» **Exercise directions**: Look for the line with "The height and" in the data below, then reproduce word for word that line and every line after it. Leave out all pictures and add nothing.

BEGIN

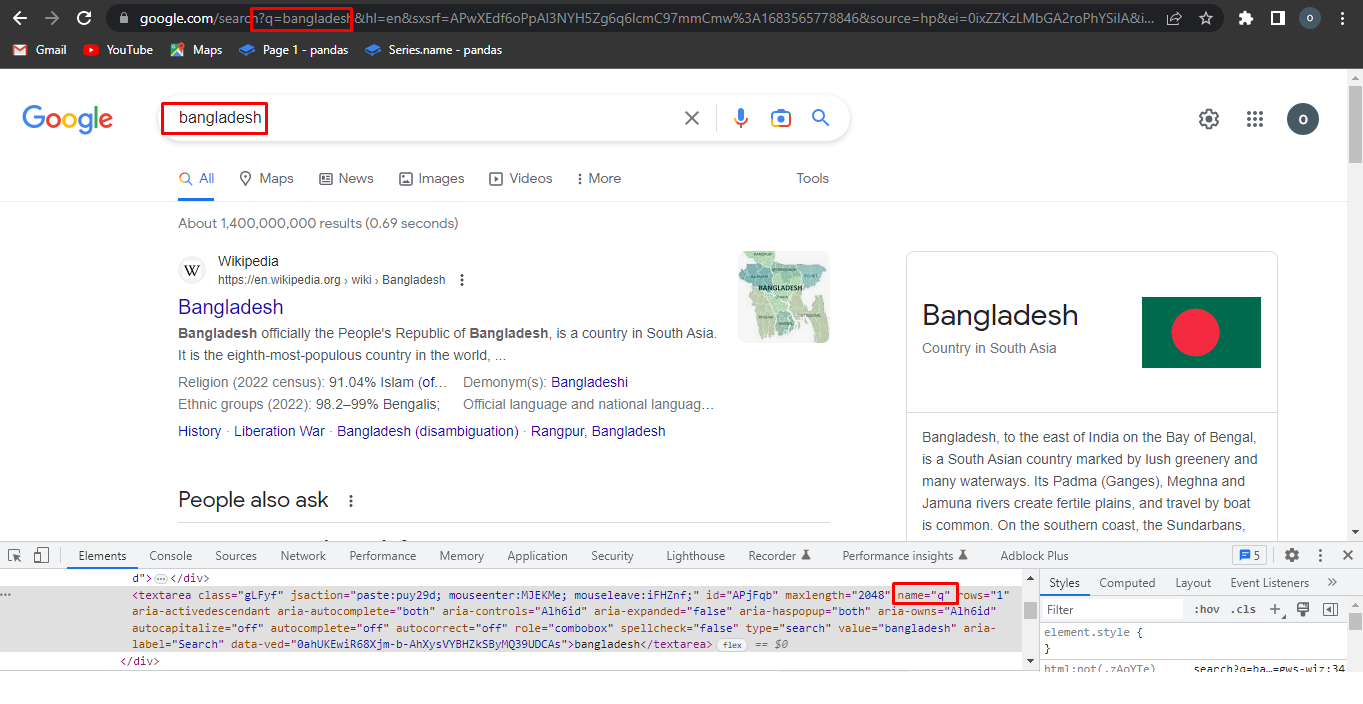Open Google quick settings gear
1363x704 pixels.
[1209, 119]
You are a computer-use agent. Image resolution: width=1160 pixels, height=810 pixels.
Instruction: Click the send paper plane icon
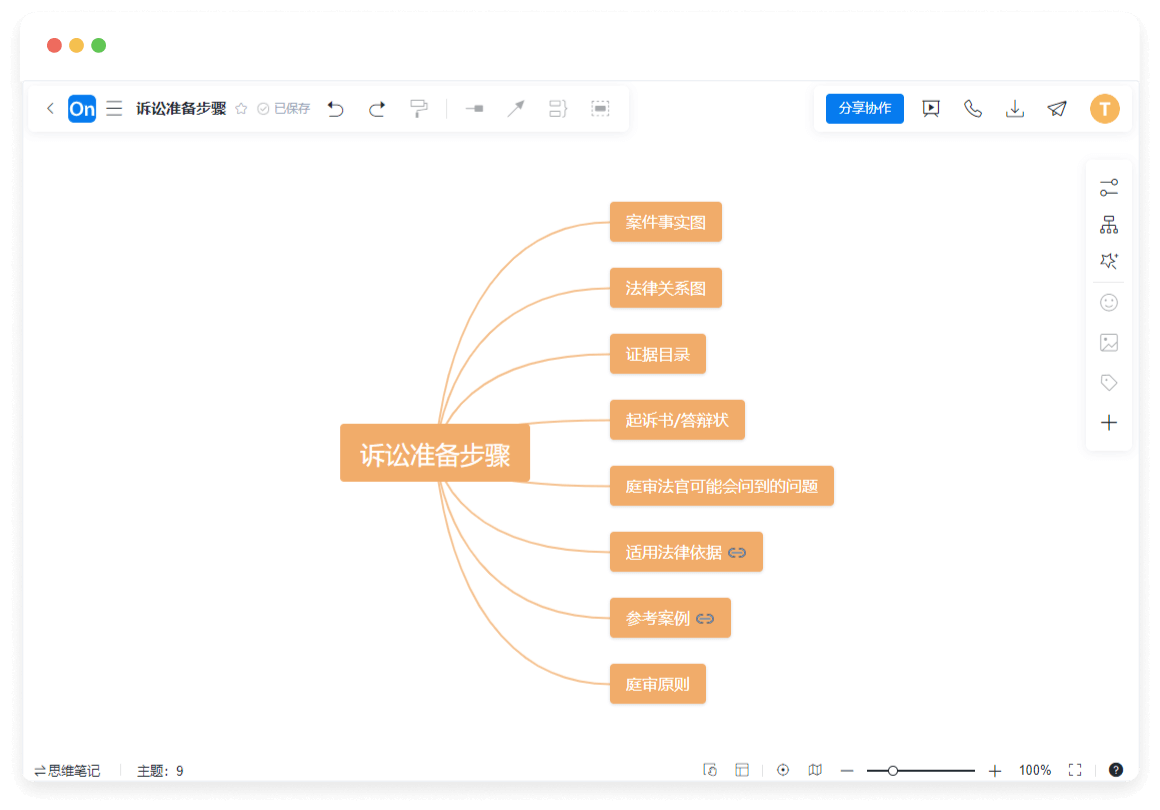point(1057,109)
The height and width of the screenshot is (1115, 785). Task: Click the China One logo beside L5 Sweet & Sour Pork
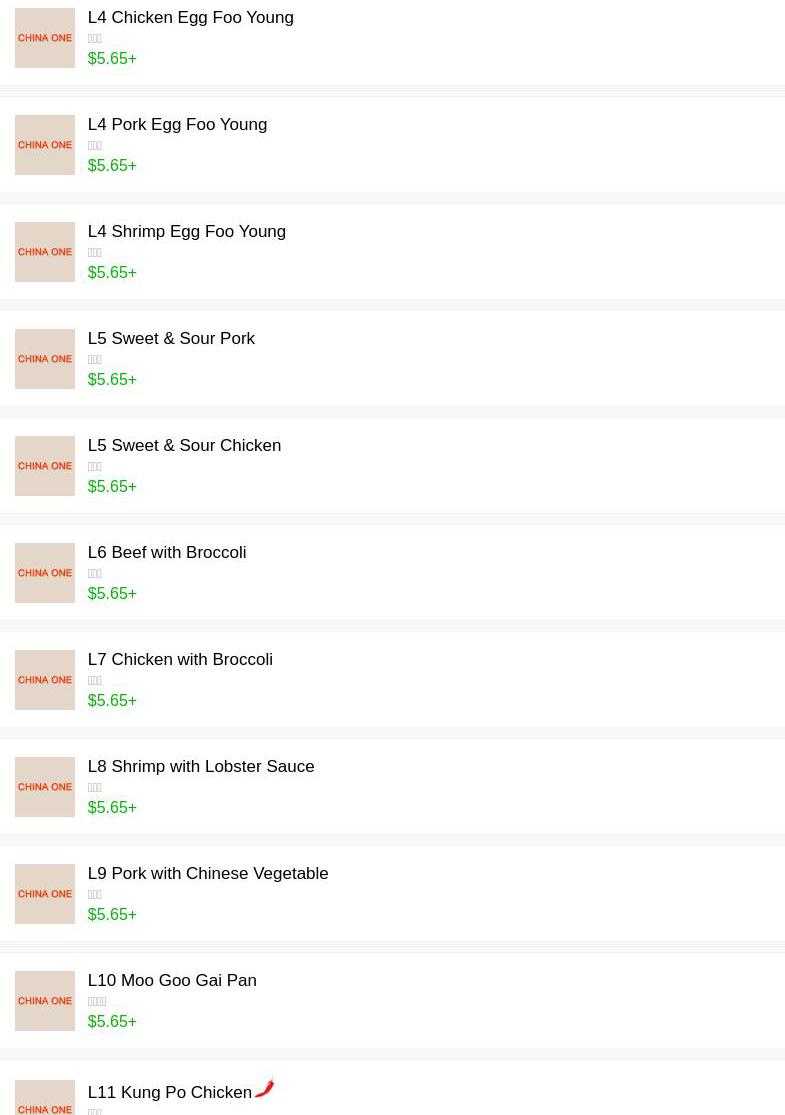[x=45, y=359]
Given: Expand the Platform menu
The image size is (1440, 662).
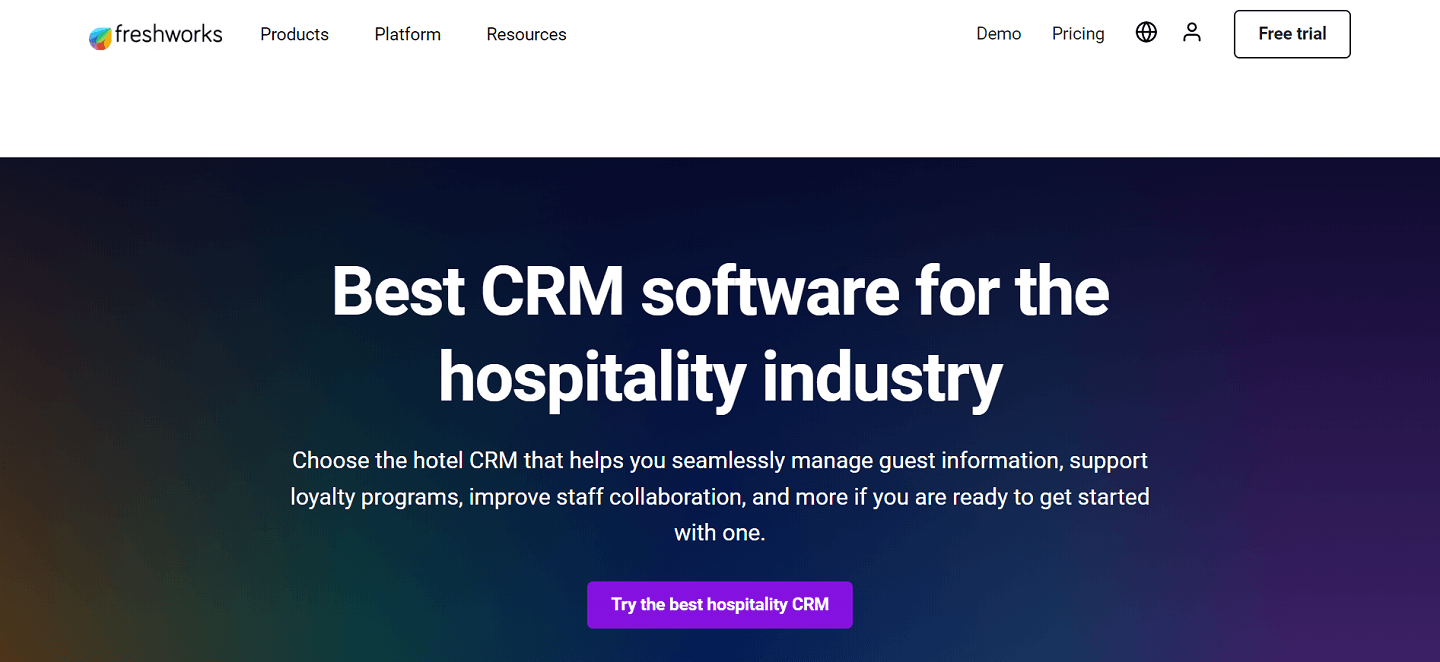Looking at the screenshot, I should [x=407, y=34].
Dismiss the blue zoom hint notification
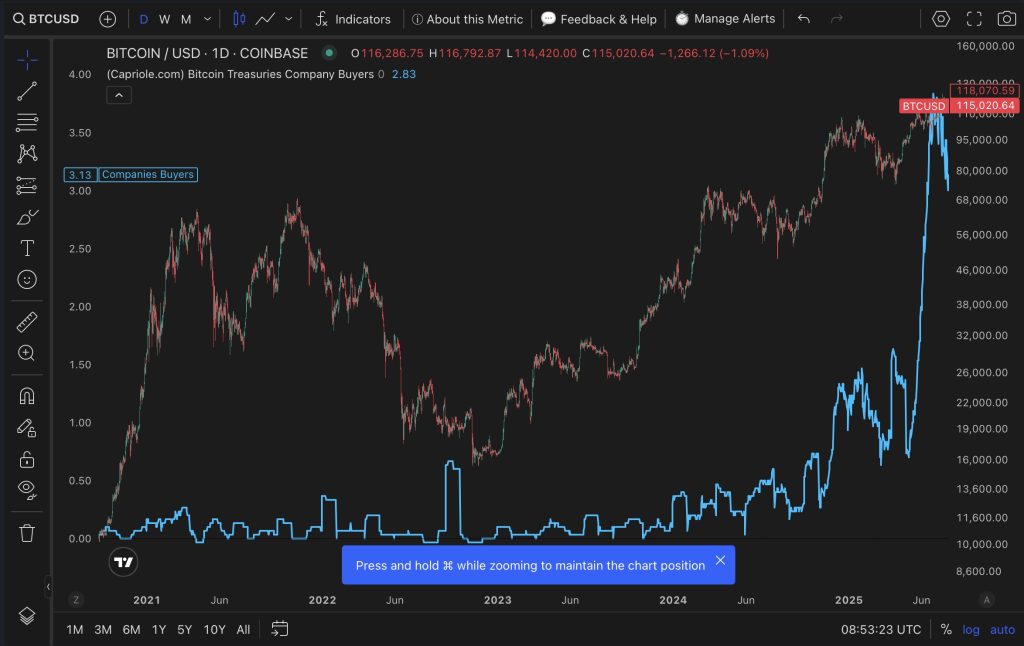The width and height of the screenshot is (1024, 646). (720, 561)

END

» **Final answer**:
The height and width of the screenshot is (1115, 785). Task: Click the China One logo beside L5 Sweet & Sour Pork
[x=45, y=359]
Given: Expand the Platform menu
The image size is (1440, 662).
Looking at the screenshot, I should [x=407, y=34].
Dismiss the blue zoom hint notification
The width and height of the screenshot is (1024, 646). (720, 561)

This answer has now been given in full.